_Supplied data_
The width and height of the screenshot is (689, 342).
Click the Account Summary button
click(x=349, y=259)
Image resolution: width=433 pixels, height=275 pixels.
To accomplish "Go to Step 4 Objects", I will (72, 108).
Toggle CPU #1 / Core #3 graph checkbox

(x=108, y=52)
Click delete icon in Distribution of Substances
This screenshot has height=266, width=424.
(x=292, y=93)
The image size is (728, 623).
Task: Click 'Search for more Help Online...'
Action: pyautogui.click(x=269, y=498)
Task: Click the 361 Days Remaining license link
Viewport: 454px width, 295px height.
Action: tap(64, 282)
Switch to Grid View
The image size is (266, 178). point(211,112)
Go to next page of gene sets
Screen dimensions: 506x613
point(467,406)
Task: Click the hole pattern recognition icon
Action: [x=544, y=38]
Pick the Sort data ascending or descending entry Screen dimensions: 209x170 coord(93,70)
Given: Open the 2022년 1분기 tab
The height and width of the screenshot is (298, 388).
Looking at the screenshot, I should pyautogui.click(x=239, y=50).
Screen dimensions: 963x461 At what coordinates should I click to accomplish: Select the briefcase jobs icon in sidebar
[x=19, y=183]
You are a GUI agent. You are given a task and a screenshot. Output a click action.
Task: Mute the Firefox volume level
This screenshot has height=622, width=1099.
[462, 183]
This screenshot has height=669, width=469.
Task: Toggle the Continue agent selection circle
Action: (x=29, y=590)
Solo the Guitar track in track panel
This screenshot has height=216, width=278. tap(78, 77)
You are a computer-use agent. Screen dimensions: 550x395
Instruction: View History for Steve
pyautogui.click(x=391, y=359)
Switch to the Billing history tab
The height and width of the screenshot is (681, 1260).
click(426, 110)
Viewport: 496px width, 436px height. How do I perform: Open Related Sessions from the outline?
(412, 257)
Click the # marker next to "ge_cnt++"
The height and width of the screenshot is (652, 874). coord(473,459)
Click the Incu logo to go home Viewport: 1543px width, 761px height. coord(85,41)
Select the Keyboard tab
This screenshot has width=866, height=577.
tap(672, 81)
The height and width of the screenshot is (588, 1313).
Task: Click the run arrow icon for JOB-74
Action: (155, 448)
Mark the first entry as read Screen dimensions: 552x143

_What you should do_
Repeat exactly the lines above from the one with "Click delete icon" up to and including the one with "You are a GUI". No other line belongs in the reply.

_Answer to this task_
Click delete icon in Distribution of Substances
This screenshot has height=266, width=424.
(x=292, y=93)
The image size is (728, 623).
Task: Click 'Search for more Help Online...'
Action: pyautogui.click(x=269, y=498)
Task: Click the 361 Days Remaining license link
Viewport: 454px width, 295px height.
Action: tap(64, 282)
Switch to Grid View
The image size is (266, 178). point(211,112)
Go to next page of gene sets
Screen dimensions: 506x613
point(467,406)
Task: Click the hole pattern recognition icon
Action: [x=544, y=38]
Pick the Sort data ascending or descending entry Screen dimensions: 209x170 coord(93,70)
Given: Open the 2022년 1분기 tab
The height and width of the screenshot is (298, 388).
Looking at the screenshot, I should pyautogui.click(x=239, y=50).
Screen dimensions: 963x461 At what coordinates should I click to accomplish: Select the briefcase jobs icon in sidebar
[x=19, y=183]
You are a GUI agent. You are given a task and a screenshot. Output a click action.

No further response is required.